Se movieron dando pasos en círculo, midiéndose el duelo, los dedos acariciando el gatillo. Muape me quedó de espaldas, subido a sus botas largas, por lo que sólo pude ver el rostro pálido del policía delatado por la luna. Estaba lívido, tan tiesos los ojos negros, ya casi sin vida, como una figura lascada de porcelana china. No le descubrí más edad que la mía. Por entre la comisura de sus labios gruesos, bañándole los pómulos rosados, disimulado en vano atrás del bigotito impertinente, asomaba el rubor de la inocencia.

No hubo palabras ni gestos de presagio. Sólo silencio y ruina.

La brisa de frontera pareció aliviarme el tormento. El tiempo no sé si se detuvo a divulgar cantos de sapos o tordos de la noche. Sólo escuché el gemido ahogado del hombre que cayó de rodillas al suelo, aferrado a su revólver, ahora indefenso y frágil, como un pájaro sin alas.

Volví a mirar. El policía casi niño seguía de pie, la mano alzada como si el arma misma lo sostuviera, todavía preso del asombro, con el dedo pegado al gatillo.

La repentina flojera de mi compañero me encontró en medio del espanto, de pronto desnudo ante la verdad del peligro. Salí del escondite como una tromba, ciego en la soledad de la noche y jugado al porvenir enfrenté al uniformado blandiendo mi cuchillo. En el suelo negro, cabeza escondida entre las piernas, aquel sombrerito tirado en el pasto, Rosimel Muape ya era apenas un manojo de leyendas pobres, sin nada que contar para siempre.

La lunita insolente seguía colándose entre las nubes.

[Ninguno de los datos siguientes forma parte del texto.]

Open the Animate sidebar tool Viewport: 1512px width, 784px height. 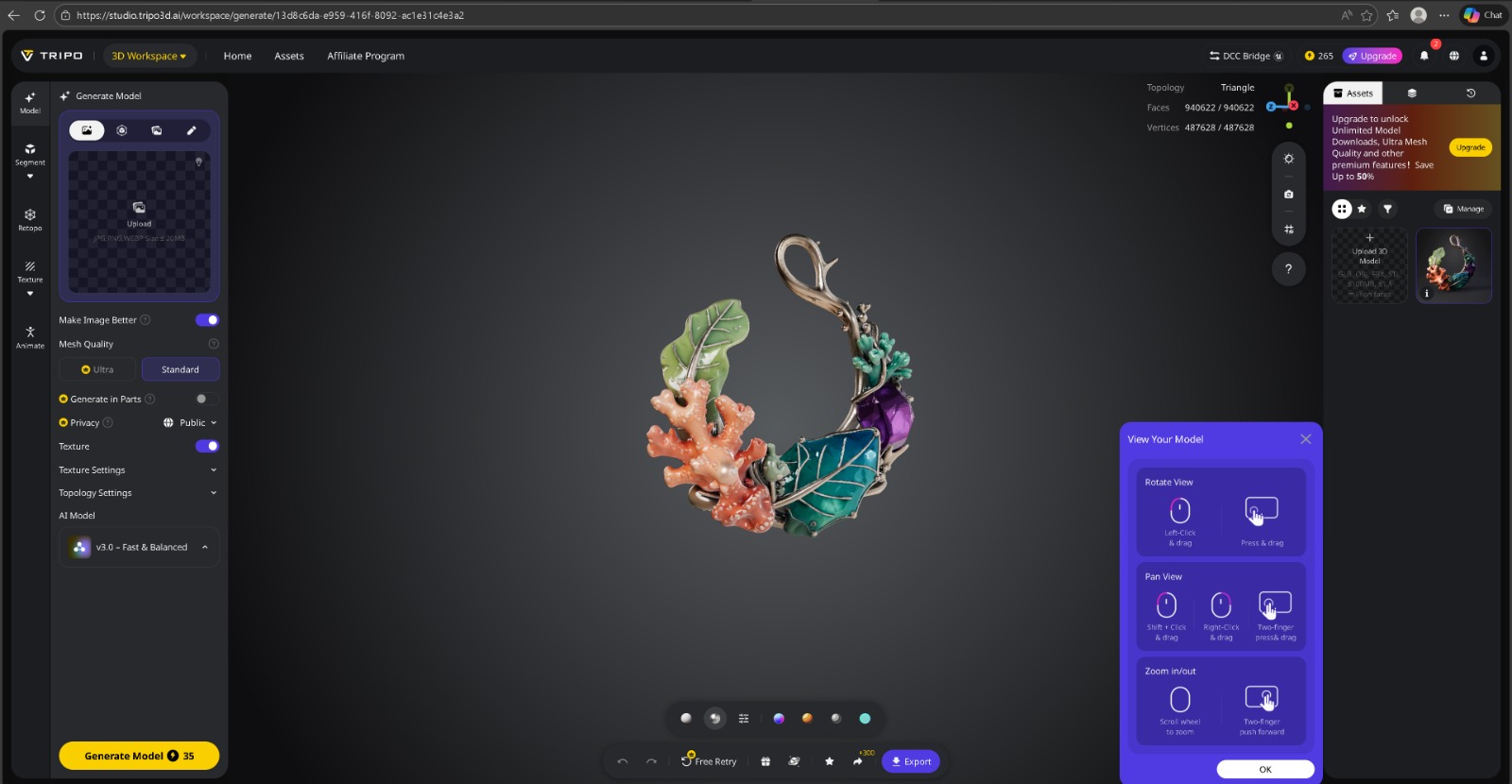(30, 337)
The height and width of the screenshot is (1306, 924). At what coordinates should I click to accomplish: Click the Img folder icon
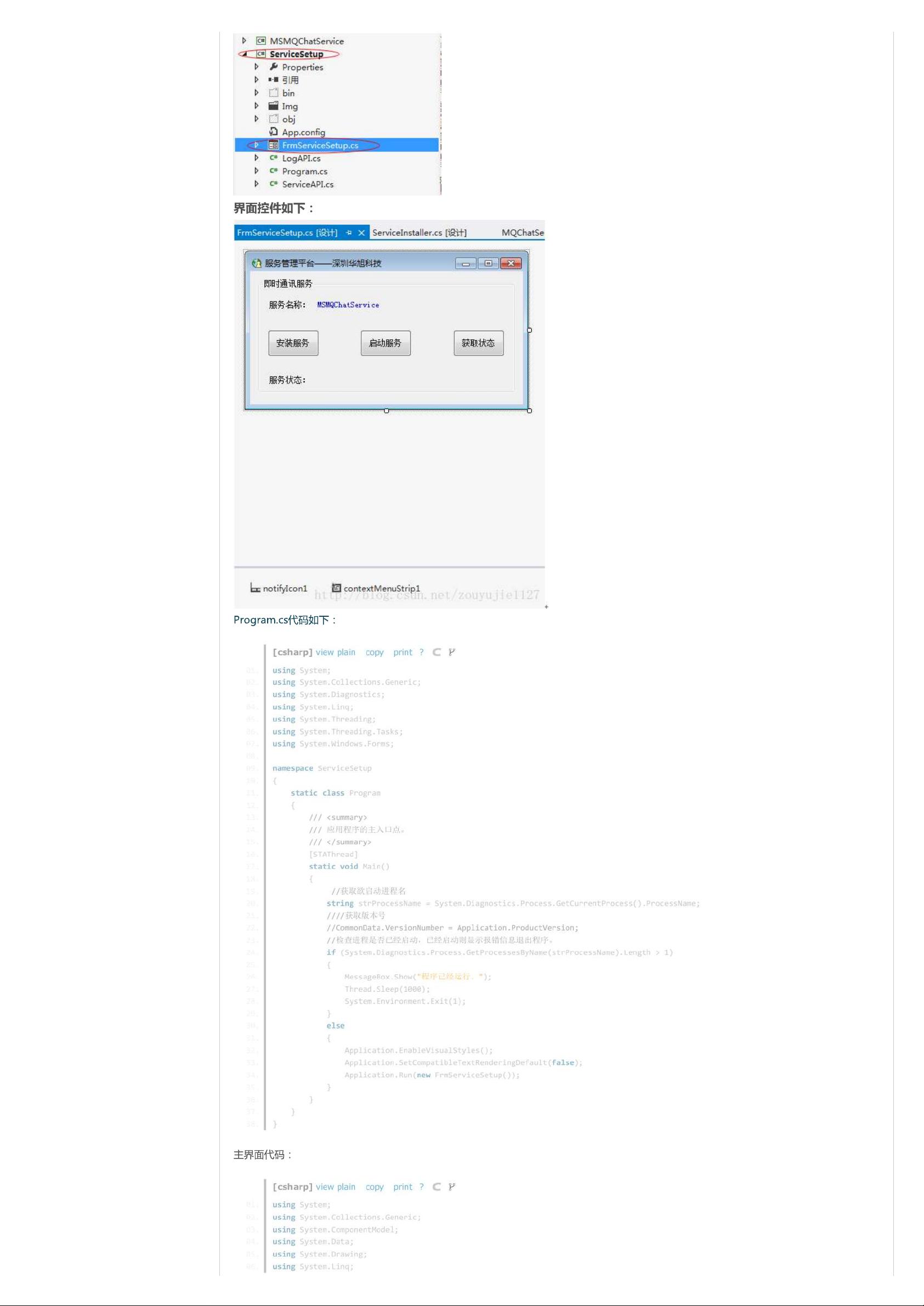(274, 106)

El policía se volvió hacia mí, todavía desconcertado. Puso su arma a la altura de mi cabeza. Quedé petrificado. El frío del caño llegó a tocarme la frente. Bajé el cuchillo y encontré sus ojos. Tenían el color vidrioso de la muerte y estaban tan llenos de miedo como los míos.

Nunca sabré cuánto tiempo pasó. Una voz de mando brotó desde la noche para romper el instante.

—Agente Sifredo, repórtese, ¿dónde se metió?, ¿vio algo? —interrogó la voz, repicada por la arboleda.

Tan lívido como el rocío, sin dejar de mirarme con aquellos ojos de niño muerto, el policía bajó el revólver y se internó a paso largo en el monte.

—Por aquí no hay nadie, mi comisario —gritó antes de perderse para siempre y su voz me pareció demasiado blanda y sin edad.

Después fue todo silencio. Yo suspiré con ruido, apenas para sentir que seguía vivo, enfundé mi nuevo puñal de contrabandista y le grité al hombre de rodillas que todavía podíamos llegar con el cargamento antes del amanecer.